現状の市場動向からすれば、ただちにこの単価を受け入れる国内業者は
いないと思いますが、数年後はどうなっているかわかりません。
もしも受け入れられてしまったら、月収17万円というアルバイトレベル
の収入で生活を送らなければならない低所得層を生み出すことになって
しまいます。
200万円以下の年収であなたは暮らしていけますか?
できないことはありませんが、かなりの節制が必要な生活となります。
おそらく、家庭を持って育児に励む余裕はないでしょう。
年収200万円を下回ると、生活は負のスパイラルに陥り、不健康で教育も
不十分、家庭環境も悪化することが昨今の状況から明らかになってきて
おり、このままでは明らかに日本社会は悪化の一途を辿ることでしょう。
国内業者は、単なるモニタリングサービスのマンパワーを提供するので
はなく、付加価値のある高度なサービスを提案・提供するようにシフト
しなければ、この状況は打破できないと思います。
「中国は工場(労務)を提供し、インドは技術を提供する」
そんな言葉があります。
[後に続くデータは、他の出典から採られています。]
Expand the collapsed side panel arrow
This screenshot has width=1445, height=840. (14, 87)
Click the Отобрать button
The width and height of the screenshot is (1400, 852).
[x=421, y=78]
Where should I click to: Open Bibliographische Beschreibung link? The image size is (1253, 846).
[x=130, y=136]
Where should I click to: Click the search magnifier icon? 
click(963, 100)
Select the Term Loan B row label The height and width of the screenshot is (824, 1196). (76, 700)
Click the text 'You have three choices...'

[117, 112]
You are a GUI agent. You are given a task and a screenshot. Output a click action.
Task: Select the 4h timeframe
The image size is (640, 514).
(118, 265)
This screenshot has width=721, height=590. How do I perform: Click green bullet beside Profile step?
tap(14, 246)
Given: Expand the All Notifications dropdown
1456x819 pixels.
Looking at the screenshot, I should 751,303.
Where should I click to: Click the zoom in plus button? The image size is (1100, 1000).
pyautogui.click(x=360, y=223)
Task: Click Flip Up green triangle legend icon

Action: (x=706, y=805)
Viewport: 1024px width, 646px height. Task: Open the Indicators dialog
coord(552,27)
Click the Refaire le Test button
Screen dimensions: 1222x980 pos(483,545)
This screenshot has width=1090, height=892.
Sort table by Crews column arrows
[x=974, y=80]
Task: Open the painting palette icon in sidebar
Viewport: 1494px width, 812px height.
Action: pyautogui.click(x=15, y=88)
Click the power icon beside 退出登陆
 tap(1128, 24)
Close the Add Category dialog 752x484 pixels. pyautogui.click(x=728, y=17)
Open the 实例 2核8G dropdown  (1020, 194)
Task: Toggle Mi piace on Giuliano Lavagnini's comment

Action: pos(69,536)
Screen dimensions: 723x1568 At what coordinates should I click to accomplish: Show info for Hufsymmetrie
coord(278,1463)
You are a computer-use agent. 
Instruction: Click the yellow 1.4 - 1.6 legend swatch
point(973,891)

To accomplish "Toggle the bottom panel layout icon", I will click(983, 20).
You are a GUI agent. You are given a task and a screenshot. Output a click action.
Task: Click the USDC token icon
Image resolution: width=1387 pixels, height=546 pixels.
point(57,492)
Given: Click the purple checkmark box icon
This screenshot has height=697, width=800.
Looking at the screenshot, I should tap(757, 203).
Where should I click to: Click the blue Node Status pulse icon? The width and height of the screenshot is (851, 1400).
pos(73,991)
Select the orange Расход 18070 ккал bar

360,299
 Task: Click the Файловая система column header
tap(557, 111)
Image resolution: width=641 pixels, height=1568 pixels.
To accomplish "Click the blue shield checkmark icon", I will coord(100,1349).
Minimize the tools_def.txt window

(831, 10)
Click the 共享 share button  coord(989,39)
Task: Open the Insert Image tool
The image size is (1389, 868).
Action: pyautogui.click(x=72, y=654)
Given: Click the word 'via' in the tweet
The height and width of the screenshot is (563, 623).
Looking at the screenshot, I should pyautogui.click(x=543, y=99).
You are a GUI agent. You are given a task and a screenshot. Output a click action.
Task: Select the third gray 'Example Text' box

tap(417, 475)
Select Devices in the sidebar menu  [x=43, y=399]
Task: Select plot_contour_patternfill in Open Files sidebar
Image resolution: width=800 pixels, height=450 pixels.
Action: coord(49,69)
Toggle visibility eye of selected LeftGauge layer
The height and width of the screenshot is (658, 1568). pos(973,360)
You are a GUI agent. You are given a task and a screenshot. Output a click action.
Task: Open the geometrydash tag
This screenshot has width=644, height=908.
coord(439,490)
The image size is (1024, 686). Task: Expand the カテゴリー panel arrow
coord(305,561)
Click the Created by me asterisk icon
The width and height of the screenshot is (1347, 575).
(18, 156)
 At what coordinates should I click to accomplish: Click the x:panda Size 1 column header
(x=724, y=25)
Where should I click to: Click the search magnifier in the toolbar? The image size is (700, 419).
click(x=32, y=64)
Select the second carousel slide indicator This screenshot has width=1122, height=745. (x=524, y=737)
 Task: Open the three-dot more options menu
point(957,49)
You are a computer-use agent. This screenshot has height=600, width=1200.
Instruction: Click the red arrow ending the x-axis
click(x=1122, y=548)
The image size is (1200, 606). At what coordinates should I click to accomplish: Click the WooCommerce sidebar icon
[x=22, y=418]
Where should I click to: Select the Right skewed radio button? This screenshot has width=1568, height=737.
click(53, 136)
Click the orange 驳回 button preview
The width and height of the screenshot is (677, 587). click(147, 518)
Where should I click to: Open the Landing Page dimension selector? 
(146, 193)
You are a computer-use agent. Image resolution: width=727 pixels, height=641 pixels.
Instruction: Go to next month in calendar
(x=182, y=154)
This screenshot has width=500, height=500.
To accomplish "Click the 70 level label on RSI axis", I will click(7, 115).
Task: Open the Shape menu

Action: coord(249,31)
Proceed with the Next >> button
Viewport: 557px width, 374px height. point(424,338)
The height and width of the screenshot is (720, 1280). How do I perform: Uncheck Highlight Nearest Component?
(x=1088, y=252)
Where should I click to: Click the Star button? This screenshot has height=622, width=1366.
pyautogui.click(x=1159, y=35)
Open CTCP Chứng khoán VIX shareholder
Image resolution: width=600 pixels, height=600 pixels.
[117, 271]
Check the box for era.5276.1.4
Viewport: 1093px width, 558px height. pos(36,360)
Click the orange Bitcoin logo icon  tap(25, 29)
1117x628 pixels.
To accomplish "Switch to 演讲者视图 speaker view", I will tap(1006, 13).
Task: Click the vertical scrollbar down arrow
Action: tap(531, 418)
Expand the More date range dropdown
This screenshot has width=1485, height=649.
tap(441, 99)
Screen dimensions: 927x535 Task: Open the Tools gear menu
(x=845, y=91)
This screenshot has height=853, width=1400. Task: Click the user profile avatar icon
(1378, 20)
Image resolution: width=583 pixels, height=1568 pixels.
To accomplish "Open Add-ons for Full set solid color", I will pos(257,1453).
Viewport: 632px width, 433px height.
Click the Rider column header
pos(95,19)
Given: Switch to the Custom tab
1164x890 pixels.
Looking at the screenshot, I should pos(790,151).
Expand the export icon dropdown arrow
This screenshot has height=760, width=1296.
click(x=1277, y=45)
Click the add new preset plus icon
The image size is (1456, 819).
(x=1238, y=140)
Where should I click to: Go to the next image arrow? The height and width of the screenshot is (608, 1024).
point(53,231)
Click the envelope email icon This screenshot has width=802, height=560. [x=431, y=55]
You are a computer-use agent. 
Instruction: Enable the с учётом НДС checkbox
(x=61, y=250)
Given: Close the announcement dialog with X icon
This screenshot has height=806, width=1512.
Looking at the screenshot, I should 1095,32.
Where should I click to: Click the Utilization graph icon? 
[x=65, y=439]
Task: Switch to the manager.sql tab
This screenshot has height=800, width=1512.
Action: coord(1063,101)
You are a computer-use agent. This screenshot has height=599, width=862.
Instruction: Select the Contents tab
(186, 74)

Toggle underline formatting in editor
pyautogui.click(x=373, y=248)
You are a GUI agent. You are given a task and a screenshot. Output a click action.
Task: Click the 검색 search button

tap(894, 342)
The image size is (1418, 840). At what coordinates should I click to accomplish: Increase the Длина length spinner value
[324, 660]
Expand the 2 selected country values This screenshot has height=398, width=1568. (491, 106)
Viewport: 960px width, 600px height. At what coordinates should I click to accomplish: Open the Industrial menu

しばらくすれば、中国側の単価も跳ね上がり、
価格競争力も落ちてくることは予想できますが、そのときはベトナムや
タイがその代わりになるだけです。
トーマス・フリードマンが提唱した「フラット化する社会」の通り、世
界を席巻するグローバリゼーションによって、もはや生活に密着した仕
事を除き、世界中の企業がライバルになりつつあるこのご時世。
願わくば、日本のオペレータ業者も戦略的サービスを提供できる存在に
なれるよう、合従連衡を繰り返して強くなることを。